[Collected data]
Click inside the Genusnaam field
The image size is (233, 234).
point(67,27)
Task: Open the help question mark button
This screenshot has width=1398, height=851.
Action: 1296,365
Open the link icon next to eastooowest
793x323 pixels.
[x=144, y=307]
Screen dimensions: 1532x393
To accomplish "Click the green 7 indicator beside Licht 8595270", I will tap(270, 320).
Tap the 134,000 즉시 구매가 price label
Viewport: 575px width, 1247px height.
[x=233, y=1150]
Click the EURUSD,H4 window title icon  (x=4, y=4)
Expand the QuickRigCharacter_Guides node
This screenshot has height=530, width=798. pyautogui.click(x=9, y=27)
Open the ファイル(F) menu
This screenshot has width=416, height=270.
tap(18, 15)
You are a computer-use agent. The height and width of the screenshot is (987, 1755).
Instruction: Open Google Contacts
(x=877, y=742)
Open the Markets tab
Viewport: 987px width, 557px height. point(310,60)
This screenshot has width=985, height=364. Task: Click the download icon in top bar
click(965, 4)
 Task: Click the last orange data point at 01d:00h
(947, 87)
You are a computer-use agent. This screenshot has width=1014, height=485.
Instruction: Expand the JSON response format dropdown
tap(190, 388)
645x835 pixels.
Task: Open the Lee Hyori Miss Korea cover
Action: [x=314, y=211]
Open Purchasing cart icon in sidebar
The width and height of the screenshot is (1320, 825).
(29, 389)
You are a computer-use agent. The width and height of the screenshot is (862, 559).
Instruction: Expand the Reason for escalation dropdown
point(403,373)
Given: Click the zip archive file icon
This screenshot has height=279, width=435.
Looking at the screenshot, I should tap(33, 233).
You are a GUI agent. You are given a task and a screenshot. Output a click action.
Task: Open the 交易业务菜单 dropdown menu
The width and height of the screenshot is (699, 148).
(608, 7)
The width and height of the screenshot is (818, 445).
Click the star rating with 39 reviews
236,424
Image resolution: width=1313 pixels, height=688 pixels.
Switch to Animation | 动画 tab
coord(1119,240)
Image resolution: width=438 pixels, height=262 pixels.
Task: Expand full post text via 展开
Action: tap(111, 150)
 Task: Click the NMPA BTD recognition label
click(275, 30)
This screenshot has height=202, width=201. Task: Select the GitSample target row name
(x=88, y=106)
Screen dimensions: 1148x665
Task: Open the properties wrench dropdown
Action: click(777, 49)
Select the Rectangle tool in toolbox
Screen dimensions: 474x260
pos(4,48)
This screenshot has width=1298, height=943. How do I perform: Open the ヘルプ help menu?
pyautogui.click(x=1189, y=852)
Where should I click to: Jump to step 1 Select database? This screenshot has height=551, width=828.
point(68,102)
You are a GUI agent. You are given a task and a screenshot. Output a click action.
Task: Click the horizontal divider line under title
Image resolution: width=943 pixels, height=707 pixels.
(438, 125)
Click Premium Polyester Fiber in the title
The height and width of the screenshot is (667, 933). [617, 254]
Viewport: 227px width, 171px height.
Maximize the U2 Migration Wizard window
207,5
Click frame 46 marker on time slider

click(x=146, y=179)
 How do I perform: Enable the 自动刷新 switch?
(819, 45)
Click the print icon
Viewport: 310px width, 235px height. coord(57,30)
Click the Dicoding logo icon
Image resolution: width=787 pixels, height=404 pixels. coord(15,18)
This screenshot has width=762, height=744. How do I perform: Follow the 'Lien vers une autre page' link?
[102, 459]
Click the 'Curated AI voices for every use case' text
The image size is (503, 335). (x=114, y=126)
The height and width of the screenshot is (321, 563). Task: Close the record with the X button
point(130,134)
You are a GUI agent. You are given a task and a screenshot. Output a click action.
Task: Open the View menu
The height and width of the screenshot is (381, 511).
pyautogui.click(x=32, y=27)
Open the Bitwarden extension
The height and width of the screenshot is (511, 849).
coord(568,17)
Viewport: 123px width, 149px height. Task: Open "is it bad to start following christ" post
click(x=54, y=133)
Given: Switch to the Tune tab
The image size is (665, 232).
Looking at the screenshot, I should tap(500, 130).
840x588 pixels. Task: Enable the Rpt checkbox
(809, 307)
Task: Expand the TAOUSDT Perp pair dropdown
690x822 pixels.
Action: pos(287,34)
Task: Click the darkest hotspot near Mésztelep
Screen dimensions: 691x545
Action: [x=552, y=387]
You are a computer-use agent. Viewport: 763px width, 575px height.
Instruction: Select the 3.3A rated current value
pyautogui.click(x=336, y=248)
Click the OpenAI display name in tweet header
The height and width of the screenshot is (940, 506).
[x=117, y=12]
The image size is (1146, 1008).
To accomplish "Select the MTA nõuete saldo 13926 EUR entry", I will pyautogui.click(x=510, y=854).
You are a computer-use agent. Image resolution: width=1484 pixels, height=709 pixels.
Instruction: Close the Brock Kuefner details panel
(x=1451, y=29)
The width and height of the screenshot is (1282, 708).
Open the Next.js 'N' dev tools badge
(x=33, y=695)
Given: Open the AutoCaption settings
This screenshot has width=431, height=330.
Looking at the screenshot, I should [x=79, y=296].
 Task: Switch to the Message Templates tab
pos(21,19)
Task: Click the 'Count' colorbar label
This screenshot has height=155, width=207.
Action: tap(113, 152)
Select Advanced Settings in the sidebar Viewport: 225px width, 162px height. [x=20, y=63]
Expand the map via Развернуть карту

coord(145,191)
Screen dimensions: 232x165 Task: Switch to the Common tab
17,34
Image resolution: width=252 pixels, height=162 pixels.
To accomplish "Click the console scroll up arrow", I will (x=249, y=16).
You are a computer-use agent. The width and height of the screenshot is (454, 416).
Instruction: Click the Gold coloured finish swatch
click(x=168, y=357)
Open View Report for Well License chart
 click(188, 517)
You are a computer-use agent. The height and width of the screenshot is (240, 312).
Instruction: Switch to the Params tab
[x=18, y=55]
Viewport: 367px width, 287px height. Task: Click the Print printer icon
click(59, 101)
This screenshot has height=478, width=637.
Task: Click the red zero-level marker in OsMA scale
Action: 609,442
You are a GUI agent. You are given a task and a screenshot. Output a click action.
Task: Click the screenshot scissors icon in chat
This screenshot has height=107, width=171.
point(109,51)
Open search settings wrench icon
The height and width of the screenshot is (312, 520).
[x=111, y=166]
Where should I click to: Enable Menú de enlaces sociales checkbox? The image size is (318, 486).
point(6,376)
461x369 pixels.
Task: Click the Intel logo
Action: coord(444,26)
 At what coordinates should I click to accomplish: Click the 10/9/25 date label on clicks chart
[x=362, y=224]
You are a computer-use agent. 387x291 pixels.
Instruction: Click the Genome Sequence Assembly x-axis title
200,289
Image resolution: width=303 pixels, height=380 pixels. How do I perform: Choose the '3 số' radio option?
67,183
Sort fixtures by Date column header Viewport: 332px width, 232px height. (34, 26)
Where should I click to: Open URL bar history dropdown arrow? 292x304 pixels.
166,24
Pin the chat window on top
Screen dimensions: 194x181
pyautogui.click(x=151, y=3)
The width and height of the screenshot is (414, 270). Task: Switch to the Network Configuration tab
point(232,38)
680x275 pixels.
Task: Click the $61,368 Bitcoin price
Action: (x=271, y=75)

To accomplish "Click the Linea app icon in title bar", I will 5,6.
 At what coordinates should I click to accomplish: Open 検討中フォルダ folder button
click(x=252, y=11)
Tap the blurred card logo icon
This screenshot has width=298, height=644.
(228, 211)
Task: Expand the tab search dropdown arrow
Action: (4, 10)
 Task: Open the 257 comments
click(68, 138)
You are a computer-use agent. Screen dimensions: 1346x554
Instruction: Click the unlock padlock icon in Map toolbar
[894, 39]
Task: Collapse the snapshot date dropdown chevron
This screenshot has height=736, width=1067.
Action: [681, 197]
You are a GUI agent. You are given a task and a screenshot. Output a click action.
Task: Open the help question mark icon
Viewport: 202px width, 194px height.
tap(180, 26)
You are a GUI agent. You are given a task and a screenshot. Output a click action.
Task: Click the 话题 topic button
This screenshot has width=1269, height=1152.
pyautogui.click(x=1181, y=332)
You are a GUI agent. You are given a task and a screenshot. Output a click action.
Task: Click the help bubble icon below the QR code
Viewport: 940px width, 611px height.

Required work: Wherever the word "computer" appears in the records above, copy that line.

Written solution:
You are a computer-use agent. The height and width of the screenshot is (987, 1755).
You are a computer-use agent. This screenshot has width=1014, height=485.
You are a computer-use agent. The width and height of the screenshot is (862, 559).
You are a computer-use agent. Viewport: 763px width, 575px height.
You are a computer-use agent. Image resolution: width=1484 pixels, height=709 pixels.
You are a computer-use agent. The width and height of the screenshot is (454, 416).
You are a computer-use agent. The height and width of the screenshot is (240, 312).
You are a computer-use agent. 387x291 pixels.
You are a computer-use agent. Screen dimensions: 1346x554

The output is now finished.